What is asked:
**1)** Please return the part of the passage on unmarked graves at former residential schools that falls between "In May, the" and "Cranbrook, British Columbia.", inclusive, keeping every word unchanged.
**2)** Name each former residential school mentioned in the passage on unmarked graves at former residential schools.
**3)** Write what comes after the final sentence of the passage on unmarked graves at former residential schools.

Supplied passage:
==*==

In recent months, hundreds of unmarked graves have been discovered at the sites of former residential schools, through ground-penetrating radar.
In May, the graves of 215 Indigenous children were discovered at the site of the former Kamloops Indian Residential School in British Columbia. On June 24, Cowessess First Nation leaders announced that 751 unmarked graves had been discovered at the site of the former Marieval Indian Residential School in Saskatchewan; leaders emphasized that the discovery was of unmarked graves, and was not a “mass grave site.”
Then on June 30, Lower Kootenay First Nation leaders announced the discovery of 182 unmarked graves on the grounds of the former St. Eugene’s residential school near Cranbrook, British Columbia.
Allan-Riley noted that many First Nations people and residential school survivors are still practicing Catholics, and have now lost their places of worship during an already troubling time.
“The burning and defacing of churches bring more strife, depression [and] anxiety to those already in pain and mourning. Former survivors of Canada residential schools are triggered by the sight of burning and deface churches,” said Allan-Riley.

==*==

Record extracts:
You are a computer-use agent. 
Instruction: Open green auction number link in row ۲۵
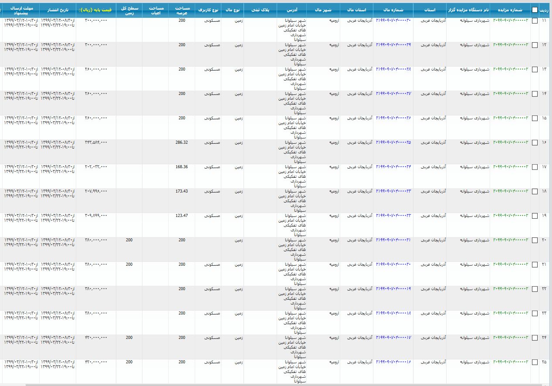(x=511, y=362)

==*==

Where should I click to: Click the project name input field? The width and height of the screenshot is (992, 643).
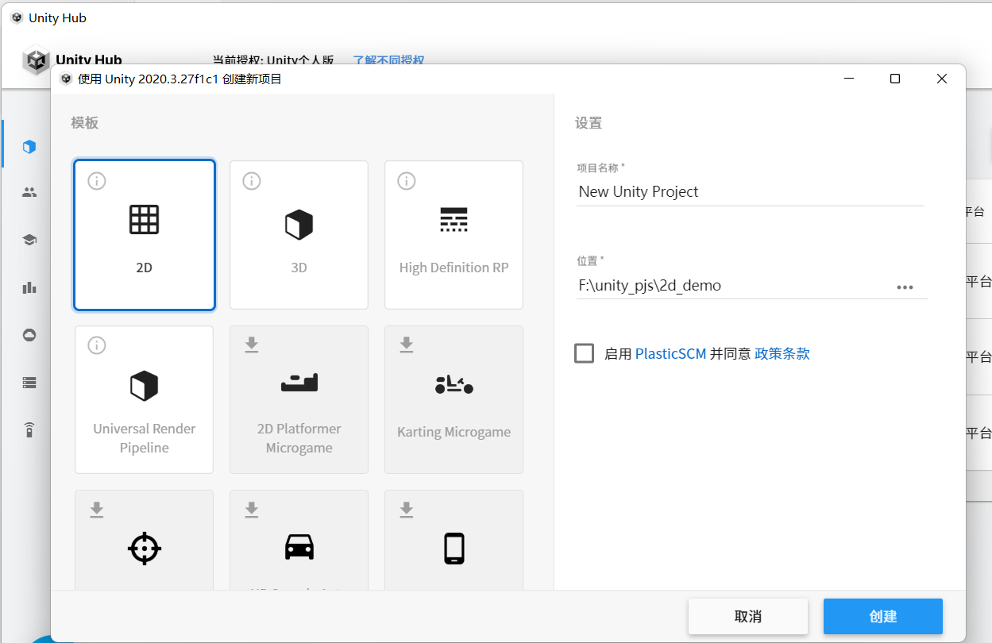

==*==

Answers to each task:
**1)**
In May, the graves of 215 Indigenous children were discovered at the site of the former Kamloops Indian Residential School in British Columbia. On June 24, Cowessess First Nation leaders announced that 751 unmarked graves had been discovered at the site of the former Marieval Indian Residential School in Saskatchewan; leaders emphasized that the discovery was of unmarked graves, and was not a “mass grave site.”
Then on June 30, Lower Kootenay First Nation leaders announced the discovery of 182 unmarked graves on the grounds of the former St. Eugene’s residential school near Cranbrook, British Columbia.

**2)**
- Kamloops Indian Residential School
- Marieval Indian Residential School
- St. Eugene's residential school

**3)**
“It also brings former traumatic feelings of violence and threats to their lives. This is also putting further division between Canada’s Indigenous people and the rest of Canadian society.”
Neither Allan-Riley nor O’Sullivan believe that the fires were set by Indigenous people. They delivered their comments after Treaty 8 Grand Chief Arthur Noskey condemned any violence against churches, in an emotional video released on July 1. Noskey explained that while the Canadian government’s actions against First Nations children in the residential school system amounted to genocide, destruction is not the answer.
He said that “we are asking you as members, as the Nehiyaw and the Dene, and the communities, in your communities, where you have these churches, that we’re asking you to refrain from vigilante actions against the church buildings.” The Nehiyaw are also known as the Cree people.
Noskey said in the video that he understood the anger felt towards the Church.
“Again, there are 11 schools, and I know adjacent to your reserves there are schools, and you want to,” said Noskey. “You know, I even feel that way many times. We want to do something, right now, right away.”
“But not with a heart of anger or agitation,” he said. “Because in that, we will miss out on doing it right.”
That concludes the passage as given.